Expos-ing baseball's French kiss of death

james riswick
James Riswick
Associate Editor

For the past six weeks or so I’ve been meaning to discuss a topic that has been weighing on my mind, and now, with the election done and my mind empty of anything truly important, I have the chance.
Although the World Series is over and Red Sox Nation is still trying to come to grips with the fact they can’t be depressed this off-season, I would like to discuss another group of fans who do have a reason to be depressed this off-season: Expos Nation.

Major League Baseball has finally pulled the plug on a move to Washington after an overly arduous and disgusting treatment of the Montreal Expos and their fans. Wait a minute, what’s so disgusting about moving a team that had consistently been playing in a falling apart concrete pit of a stadium in front of less than 10,000 uncaring French-speaking fans? What’s wrong with moving the national pastime to the nation’s capital — especially moving it from the land of hockey where they don’t care about baseball?

Well first, to believe that the Expos have always been a team of poor attendance and apathetic fans is to forget about the Expos Nation from 1969 to 1994. Montreal used to be a thriving baseball town with the Expos known as “Nos Amours” or “our loved ones.” They frequently filled Olympic Stadium with more than 40,000 fans every game — especially in 1994 when they were baseball’s best team before the strike.

OK, so fans used to come, but they stopped after the strike. Sure, but can you blame them? Maybe it had something to do with former owner Jeffrey Loria’s disgraceful ownership that wouldn’t allow games to be broadcast on English radio and that shipped all-star players out of town faster than Federal Express. Maybe it had to do with Major League Baseball telling Montreal fans for almost five years that they would be losing their team the next season — whether by relocation or elimination. Maybe it had to do with baseball clearly doing everything they could to remove the Expos from Montreal rather than keeping them there. Any way you crack it, how can you blame the fans for coming out when it was so dreadfully apparent that the team’s ownership under Loria and later Major League Baseball itself couldn’t have cared less about them?

Numerous people have said that if baseball had put as much effort into keeping the Expos in Montreal as they have in moving them to Washington (and Puerto Rico for games during the past two seasons) baseball could once again be thriving in la belle province (that’s Quebec for you Americans). Sure, it would have taken a new stadium to replace the absolutely decrepit Big-O — I’ve been there, it really is terrible — but given the problems Washington is facing right now to secure hundreds of millions of dollars for a new stadium and the renovation of interim RFK Stadium, it’s a safe bet that MLB could have just as easily worked with the city of Montreal, the province of Quebec and local investors.

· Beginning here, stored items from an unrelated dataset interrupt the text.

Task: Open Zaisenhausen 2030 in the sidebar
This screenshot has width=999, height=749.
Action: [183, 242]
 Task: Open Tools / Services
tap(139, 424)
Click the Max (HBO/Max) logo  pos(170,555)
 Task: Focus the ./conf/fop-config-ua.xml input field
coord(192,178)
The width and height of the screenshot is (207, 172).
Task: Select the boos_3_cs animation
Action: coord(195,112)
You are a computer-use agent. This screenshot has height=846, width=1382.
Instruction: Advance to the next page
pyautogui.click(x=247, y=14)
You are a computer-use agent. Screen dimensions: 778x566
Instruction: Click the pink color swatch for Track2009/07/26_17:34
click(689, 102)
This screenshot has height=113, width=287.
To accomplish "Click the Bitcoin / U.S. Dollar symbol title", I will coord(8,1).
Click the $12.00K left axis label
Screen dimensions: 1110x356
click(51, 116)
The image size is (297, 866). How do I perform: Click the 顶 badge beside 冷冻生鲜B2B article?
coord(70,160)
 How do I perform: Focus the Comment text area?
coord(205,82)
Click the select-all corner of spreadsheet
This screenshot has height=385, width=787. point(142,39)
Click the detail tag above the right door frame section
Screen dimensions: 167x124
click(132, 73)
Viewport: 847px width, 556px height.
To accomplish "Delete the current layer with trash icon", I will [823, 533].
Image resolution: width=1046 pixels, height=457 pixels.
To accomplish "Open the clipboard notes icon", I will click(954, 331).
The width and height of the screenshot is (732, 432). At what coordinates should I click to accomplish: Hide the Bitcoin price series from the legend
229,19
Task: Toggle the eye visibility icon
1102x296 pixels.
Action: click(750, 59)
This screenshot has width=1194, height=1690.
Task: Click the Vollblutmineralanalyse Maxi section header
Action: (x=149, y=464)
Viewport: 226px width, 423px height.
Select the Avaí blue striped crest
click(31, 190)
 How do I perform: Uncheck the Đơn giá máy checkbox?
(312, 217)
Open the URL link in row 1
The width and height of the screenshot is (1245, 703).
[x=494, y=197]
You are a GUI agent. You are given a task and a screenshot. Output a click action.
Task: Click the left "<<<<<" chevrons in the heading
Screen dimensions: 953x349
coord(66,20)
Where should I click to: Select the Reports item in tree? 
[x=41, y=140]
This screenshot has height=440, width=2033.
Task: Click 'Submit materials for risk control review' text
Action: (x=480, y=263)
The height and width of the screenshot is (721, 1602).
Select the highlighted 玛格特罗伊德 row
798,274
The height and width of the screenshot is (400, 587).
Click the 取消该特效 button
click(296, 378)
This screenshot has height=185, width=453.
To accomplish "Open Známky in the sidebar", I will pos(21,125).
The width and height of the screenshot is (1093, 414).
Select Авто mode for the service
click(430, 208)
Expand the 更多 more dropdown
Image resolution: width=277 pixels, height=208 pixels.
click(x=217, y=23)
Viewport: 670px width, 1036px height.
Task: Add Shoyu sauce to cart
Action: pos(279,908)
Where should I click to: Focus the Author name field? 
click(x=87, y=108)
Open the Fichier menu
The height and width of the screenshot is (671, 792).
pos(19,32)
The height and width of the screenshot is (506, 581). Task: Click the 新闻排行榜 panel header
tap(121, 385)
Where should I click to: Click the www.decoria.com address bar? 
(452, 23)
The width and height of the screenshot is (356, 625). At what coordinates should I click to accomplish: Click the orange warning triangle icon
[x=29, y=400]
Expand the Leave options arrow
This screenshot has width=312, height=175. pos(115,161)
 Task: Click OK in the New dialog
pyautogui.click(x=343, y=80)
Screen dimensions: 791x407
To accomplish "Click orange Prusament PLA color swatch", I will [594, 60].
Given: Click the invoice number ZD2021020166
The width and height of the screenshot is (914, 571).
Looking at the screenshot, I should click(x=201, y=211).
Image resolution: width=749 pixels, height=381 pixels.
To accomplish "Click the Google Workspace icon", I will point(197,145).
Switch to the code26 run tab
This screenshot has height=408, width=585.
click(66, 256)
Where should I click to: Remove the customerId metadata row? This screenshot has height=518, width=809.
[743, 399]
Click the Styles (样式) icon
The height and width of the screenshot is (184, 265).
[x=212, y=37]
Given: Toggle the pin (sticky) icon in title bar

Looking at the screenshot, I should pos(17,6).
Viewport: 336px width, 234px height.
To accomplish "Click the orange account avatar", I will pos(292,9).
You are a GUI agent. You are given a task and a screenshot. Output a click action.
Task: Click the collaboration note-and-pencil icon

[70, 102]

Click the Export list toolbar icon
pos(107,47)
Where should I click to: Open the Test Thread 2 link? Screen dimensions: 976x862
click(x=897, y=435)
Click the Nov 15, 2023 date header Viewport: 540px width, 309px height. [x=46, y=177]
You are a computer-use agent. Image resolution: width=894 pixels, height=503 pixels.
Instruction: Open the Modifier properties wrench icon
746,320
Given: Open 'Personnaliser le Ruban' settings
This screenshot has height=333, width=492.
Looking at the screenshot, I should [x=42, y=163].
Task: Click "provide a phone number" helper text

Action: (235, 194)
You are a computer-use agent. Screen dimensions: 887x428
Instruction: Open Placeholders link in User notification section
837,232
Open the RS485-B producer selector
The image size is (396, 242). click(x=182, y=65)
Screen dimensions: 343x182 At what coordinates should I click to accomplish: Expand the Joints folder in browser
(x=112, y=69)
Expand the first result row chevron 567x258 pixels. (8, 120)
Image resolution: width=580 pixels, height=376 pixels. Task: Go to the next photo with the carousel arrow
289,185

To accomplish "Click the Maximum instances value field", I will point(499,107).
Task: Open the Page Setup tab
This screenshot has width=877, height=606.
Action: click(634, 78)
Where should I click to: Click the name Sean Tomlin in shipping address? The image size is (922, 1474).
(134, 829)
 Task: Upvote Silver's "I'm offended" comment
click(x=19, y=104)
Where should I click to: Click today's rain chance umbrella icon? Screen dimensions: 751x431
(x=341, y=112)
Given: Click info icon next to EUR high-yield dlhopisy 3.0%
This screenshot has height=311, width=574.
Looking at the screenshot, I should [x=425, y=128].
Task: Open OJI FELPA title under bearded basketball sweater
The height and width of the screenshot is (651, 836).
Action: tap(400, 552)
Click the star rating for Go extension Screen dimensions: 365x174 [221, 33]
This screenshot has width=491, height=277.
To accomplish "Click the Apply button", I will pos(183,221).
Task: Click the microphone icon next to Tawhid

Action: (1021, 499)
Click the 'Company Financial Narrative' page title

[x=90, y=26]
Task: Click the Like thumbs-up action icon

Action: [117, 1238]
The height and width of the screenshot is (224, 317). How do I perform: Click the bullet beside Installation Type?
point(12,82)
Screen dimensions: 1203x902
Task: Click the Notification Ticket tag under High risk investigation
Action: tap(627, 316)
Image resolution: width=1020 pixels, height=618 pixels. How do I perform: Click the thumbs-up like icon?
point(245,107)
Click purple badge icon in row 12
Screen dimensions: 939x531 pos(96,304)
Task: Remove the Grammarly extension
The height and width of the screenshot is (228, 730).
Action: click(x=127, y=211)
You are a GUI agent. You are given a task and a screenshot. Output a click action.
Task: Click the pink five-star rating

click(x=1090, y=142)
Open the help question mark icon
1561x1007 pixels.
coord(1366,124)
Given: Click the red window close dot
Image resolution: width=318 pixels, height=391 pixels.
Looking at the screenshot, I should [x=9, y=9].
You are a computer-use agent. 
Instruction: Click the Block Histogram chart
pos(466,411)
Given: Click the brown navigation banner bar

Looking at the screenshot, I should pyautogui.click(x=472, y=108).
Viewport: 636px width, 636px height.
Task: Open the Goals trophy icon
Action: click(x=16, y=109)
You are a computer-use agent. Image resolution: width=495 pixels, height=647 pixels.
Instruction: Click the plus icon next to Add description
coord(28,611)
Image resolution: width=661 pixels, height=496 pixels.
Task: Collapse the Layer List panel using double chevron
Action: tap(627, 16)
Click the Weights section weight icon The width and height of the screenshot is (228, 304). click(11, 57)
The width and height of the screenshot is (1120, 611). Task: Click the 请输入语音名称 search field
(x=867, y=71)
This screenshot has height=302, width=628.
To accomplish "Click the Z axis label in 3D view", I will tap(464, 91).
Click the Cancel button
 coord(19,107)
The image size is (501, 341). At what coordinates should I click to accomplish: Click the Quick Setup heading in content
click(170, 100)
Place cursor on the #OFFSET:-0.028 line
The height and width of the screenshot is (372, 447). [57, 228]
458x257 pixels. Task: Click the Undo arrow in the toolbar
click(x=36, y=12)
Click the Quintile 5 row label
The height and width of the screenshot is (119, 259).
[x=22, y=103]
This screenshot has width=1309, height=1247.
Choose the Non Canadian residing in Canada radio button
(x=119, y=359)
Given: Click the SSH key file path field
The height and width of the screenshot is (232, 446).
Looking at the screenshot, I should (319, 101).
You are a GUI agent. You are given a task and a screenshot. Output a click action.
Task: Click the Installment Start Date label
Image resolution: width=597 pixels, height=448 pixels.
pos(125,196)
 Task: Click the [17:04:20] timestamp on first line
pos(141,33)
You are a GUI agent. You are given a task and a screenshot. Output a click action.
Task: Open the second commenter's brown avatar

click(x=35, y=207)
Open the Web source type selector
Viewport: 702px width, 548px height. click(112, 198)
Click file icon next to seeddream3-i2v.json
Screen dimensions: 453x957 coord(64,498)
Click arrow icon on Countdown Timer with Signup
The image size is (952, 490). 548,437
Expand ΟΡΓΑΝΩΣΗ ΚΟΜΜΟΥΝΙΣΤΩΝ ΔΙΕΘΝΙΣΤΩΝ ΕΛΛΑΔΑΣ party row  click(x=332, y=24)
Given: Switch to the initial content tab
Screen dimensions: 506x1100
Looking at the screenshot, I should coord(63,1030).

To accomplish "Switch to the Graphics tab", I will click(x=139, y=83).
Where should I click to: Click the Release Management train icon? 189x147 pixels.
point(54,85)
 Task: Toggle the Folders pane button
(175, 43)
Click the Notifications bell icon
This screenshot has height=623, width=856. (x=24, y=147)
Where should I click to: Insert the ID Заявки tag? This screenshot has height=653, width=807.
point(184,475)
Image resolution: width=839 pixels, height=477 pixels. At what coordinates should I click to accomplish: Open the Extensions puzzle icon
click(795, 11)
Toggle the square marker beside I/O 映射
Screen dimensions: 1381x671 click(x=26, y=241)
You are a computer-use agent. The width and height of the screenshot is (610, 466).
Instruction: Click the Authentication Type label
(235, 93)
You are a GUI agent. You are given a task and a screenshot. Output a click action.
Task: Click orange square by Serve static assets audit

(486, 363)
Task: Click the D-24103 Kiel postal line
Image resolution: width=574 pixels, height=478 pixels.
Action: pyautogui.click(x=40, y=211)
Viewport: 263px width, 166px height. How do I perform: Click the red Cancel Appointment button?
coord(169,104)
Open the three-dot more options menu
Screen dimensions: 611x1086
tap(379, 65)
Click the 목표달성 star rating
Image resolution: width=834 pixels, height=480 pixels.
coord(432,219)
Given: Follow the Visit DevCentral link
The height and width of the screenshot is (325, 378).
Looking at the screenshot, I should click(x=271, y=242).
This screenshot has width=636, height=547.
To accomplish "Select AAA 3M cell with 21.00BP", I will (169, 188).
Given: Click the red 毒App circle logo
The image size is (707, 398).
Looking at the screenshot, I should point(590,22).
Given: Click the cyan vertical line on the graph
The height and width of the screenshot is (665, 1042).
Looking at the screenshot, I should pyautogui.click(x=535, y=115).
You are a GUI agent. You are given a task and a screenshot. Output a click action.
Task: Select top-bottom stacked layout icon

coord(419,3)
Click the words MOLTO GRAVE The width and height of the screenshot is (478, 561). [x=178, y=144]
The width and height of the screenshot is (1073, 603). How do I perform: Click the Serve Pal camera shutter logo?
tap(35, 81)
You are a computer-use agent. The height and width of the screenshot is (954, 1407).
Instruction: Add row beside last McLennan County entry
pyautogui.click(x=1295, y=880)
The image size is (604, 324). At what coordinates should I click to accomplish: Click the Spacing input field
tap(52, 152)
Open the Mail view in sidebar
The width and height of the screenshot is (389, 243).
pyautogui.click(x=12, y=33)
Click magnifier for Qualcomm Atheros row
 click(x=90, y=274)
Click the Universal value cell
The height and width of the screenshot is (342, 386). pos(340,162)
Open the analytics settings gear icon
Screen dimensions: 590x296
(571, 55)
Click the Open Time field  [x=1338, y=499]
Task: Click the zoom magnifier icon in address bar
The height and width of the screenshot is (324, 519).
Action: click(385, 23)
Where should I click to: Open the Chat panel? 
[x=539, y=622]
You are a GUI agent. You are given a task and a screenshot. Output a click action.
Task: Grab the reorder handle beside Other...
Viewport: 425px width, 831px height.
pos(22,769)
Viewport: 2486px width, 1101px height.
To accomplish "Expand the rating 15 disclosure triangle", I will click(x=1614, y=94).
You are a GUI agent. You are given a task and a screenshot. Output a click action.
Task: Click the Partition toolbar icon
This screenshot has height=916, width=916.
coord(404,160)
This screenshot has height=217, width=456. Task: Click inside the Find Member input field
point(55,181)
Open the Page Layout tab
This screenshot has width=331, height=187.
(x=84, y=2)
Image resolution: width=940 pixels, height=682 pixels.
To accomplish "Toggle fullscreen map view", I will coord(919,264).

But the real problem lies with the fact that baseball had its mind set on getting the Expos franchise out of Montreal. MLB and Commissioner Bud Selig had their minds set on getting rid of the Minnesota Twins too, but Twins fans garnered sympathy from the nation when the media covered the local public outcry that ensued after they were also put on the contraction block with the Expos. No such sympathy was going to be heard about the Expos because they were up in the frigid confines of Canada. MLB knew that no American would care if Canada lost another team, just as nobody cared when the Winnipeg Jets, the Quebec Nordiques and the Vancouver Grizzlies moved south of the border.

Quite frankly, the whole Expos situation wouldn’t have occurred had they been playing in an American city rather than in Canada. There were certainly other cities and teams that deserved to be moved other than the Expos with just as little support but with much less history. Tampa Bay has averaged the same amount of fans as the Expos since almost day one of its meager six-year history filled with five consecutive last-place victories and one fourth place. The Florida Marlins play in a stadium almost as bad as the Expos, and their fans only come out when their team manages to make the playoffs. Oakland also has a terrible stadium and struggles to attract fans with a consistent winning team.

But baseball had its mind set about getting the Expos out of Montreal. This isn’t an issue of America versus Canada, it’s about MLB treating the once loyal and large Montreal fan base with total disregard and completely without class. Shame on baseball, and vive les Expos de Montreal.